What Actually Are AI-Powered Cyber Attacks?

Anyone following cybersecurity news today is unlikely to miss the growing number of headlines warning that AI will make us less safe.

In many cases, these warnings collapse a wide range of very different techniques into a single, vague term: “AI-powered cyber attacks.”

In this article, I want to unpack what people actually mean when they use that term — and why treating “AI attacks” as one category makes it harder for decision makers to reason about risk, and for practitioners to defend against real-world threats.

“AI attack” has become a buzzword

When people talk about “AI attacks,” they usually mean one of two things.

1) Fully autonomous, end-to-end AI-driven offensive campaigns: systems that independently select targets, exploit vulnerabilities, and adapt their behavior without meaningful human involvement.

While this makes for compelling headlines, there is little evidence that such attacks are a common reality today.

2) AI-supported attacks: where AI is used in narrowly scoped, supporting roles: automating labor-intensive tasks, improving message quality, or accelerating parts of an existing campaign.

That second category is what we see much more frequently, and it’s the one worth focusing on if we want “AI attack” to mean anything useful.

What “AI” means in this article

“AI” is a broad term. In the context of this article, I’m using it as shorthand for generative AI, especially large language models (LLMs).

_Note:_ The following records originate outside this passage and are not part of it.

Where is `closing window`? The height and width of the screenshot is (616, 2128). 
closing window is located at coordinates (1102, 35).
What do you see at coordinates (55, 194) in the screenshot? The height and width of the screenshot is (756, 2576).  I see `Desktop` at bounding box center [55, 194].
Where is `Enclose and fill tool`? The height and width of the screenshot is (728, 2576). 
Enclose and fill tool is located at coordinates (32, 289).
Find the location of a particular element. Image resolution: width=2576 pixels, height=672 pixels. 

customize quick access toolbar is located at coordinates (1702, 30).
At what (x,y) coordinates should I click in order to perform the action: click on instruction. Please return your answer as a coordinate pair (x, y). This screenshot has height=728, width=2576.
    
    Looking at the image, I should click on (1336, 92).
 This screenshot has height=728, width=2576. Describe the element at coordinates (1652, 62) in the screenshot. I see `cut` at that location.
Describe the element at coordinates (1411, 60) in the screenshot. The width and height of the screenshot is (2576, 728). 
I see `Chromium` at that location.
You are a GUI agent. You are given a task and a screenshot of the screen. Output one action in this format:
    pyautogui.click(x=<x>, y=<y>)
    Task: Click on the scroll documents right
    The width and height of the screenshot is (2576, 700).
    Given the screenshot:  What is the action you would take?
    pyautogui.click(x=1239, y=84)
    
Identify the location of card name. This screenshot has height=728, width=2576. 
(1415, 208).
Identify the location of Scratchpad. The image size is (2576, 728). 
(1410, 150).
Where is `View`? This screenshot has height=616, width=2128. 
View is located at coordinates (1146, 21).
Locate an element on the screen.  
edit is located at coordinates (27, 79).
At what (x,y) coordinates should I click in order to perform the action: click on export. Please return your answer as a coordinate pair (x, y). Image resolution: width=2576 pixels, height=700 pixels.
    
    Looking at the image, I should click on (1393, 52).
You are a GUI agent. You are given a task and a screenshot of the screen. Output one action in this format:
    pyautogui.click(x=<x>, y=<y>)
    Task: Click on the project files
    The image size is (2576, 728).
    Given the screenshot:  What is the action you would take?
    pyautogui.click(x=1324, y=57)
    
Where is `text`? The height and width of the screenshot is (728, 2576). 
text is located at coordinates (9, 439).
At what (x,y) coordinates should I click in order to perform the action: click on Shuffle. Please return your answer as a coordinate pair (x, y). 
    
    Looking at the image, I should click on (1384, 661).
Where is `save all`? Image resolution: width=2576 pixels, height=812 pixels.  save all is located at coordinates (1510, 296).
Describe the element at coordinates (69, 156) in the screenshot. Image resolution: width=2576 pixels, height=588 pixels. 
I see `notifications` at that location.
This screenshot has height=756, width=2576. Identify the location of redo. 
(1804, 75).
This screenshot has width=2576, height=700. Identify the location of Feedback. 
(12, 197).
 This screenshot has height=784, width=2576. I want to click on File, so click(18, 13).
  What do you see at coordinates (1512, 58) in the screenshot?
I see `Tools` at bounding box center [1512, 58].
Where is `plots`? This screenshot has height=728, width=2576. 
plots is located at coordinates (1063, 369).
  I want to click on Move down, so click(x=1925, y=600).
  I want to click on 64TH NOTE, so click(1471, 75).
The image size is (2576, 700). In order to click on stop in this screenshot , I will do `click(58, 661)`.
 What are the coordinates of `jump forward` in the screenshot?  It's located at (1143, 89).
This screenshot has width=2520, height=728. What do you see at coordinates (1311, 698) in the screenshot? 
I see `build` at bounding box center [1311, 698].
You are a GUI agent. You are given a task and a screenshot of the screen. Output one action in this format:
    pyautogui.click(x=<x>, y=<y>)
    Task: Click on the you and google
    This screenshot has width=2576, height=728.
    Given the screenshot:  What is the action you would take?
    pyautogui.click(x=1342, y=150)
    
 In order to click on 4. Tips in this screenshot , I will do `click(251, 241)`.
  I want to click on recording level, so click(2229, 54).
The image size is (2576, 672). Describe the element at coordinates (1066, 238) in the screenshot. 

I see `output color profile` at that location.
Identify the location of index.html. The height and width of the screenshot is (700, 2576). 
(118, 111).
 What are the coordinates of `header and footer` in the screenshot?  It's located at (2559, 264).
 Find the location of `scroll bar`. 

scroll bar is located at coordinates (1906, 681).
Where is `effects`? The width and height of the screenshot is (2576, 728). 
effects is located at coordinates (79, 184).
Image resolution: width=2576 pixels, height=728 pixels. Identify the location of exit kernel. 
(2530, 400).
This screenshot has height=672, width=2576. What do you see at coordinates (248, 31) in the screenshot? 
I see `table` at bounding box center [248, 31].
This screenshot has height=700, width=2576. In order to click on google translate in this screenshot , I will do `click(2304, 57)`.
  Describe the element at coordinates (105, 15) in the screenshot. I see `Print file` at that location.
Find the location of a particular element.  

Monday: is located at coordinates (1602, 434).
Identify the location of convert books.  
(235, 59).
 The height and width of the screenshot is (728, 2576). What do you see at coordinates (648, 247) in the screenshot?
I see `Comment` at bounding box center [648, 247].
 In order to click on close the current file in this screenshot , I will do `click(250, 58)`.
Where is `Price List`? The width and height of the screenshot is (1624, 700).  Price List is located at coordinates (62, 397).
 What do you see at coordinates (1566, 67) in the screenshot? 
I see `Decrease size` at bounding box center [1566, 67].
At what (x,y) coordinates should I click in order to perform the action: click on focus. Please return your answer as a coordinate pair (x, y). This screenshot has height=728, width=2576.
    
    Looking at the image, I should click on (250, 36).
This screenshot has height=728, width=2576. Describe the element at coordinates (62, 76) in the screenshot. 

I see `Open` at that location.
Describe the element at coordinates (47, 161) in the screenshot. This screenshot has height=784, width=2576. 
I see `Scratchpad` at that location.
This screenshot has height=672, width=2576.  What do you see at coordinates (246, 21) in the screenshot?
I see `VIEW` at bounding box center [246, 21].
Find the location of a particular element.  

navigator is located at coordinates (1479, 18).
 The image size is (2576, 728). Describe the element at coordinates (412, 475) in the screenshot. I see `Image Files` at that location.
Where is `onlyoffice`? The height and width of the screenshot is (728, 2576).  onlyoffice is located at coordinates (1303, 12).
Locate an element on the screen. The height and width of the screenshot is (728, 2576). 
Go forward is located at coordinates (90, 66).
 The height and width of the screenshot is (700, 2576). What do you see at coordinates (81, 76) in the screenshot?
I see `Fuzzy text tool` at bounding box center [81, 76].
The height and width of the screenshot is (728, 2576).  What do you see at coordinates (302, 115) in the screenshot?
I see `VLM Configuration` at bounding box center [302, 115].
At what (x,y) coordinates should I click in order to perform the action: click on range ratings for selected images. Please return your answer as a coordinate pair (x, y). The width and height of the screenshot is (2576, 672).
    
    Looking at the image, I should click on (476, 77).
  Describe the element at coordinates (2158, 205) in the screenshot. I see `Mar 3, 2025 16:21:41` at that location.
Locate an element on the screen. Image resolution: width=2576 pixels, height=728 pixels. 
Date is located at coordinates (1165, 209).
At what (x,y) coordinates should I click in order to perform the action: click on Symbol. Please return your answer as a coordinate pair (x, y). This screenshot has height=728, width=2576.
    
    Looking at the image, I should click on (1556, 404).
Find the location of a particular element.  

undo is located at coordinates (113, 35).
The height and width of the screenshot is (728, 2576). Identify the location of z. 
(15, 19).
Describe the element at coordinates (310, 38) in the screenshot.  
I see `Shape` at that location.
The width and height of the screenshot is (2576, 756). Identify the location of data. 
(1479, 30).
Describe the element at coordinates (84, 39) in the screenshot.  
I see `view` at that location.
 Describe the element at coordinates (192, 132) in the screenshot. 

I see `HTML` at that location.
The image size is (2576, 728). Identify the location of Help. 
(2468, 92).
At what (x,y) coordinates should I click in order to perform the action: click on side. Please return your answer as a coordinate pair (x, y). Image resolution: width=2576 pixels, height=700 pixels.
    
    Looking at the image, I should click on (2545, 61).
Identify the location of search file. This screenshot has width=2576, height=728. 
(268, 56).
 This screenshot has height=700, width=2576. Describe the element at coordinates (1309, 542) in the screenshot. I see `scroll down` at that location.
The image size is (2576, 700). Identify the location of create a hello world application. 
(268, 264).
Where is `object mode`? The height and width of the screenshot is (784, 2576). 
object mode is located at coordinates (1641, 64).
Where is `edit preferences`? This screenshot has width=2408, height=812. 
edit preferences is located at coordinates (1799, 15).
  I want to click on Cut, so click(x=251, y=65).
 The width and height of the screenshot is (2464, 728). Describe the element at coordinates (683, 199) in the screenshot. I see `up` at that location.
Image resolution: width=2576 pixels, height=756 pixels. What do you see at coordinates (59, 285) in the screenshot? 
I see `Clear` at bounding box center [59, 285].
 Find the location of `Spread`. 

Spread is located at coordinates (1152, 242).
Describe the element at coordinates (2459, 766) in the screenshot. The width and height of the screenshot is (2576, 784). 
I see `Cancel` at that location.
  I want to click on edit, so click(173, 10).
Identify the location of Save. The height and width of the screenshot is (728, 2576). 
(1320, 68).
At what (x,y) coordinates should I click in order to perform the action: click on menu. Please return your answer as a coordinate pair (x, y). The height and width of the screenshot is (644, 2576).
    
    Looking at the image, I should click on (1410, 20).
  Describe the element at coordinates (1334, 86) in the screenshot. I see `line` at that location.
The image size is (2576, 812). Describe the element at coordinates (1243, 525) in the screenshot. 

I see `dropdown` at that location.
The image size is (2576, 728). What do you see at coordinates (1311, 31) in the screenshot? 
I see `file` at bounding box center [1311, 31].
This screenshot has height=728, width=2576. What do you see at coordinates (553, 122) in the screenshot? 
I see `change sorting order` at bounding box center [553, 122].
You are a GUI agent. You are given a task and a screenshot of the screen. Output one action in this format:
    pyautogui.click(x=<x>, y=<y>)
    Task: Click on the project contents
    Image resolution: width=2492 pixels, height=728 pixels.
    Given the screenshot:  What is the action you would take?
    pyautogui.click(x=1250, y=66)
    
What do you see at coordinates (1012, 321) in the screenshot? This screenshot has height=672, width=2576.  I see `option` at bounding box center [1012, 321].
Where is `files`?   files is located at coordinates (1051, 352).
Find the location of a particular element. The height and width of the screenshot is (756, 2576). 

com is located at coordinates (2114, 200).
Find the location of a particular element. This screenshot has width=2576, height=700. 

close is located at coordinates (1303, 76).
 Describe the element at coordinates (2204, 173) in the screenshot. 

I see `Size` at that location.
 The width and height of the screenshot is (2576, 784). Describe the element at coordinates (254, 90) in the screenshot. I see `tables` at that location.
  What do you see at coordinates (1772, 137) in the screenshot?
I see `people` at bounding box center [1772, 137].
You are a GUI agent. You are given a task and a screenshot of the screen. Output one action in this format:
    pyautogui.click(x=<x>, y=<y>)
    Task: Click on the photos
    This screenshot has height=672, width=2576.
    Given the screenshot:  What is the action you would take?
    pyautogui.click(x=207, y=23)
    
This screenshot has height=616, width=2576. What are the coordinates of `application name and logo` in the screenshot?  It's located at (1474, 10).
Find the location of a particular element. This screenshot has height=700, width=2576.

Generative AI produces an output from an input (a prompt), like text, code, summaries, translations, structured data, that can then be used as part of an attacker’s workflow.

Augmented reconnaissance

Any complex campaign starts with reconnaissance:

• Who are the targets? Email addresses, social media handles, job titles, relationships.
  
• What systems are in scope? Domains/subdomains, IP ranges, exposed ports, software and versions, third-party dependencies.
  

Using an LLM to write scripts, summarize findings, extract structure, and generate “next-step” hypotheses can reduce the effort of this phase. It also makes it easier to repeat across many targets.

Automation and scale

One of the most common uses of generative AI in offensive campaigns is the automation of tasks that were previously labor-intensive or required specialized skills.

In most cases, the AI is applied to a specific subtask, such as:

• Collecting information from defined sources (emails, names, leaked credentials) to build target lists.
  
• Generating many variations of phishing messages, including localization that older large-scale campaigns often lacked.
  
• Crafting near real-time responses to victims to accelerate and scale fraudulent conversations.

The benefits are straightforward:

• Speed: less manual work means faster execution.
  
• Scale: lower reliance on scarce skills enables larger campaigns (more targets, more attempts, more potential gain).
  
• Efficiency / quality: faster iteration improves what works and discards what doesn’t.
  

Rather than trying to automate everything end-to-end, attackers tend to automate the bottlenecks first — the parts that are slow, expensive, or hard to staff.

Personalization

Attacks that require interaction from the victim like clicking on a link, replying to a message, approving a request, benefit disproportionately from context and personalization.

Generative AI helps move campaigns away from obviously generic, poorly written phishing attempts in two ways:

• Collecting context: automating the gathering of publicly available information so messages feel relevant and credible.
  
• Writing tailored messages: producing spear-phishing-quality outreach at scale, making impersonation of trusted brands (banks, email providers, government entities) more convincing.
  

Conclusion

I don’t want to rule out a future where parts of offensive campaigns become more autonomous. But today, the “rogue AI running full-spectrum cyberattacks” framing isn’t what most organizations should optimize for.

What we do see is AI acting as a supporting function: helping attackers do reconnaissance faster, run higher-volume campaigns, and personalize social engineering more effectively. Treating “AI attacks” as a single category hides these mechanics and that makes it harder to defend against the threats that are already here.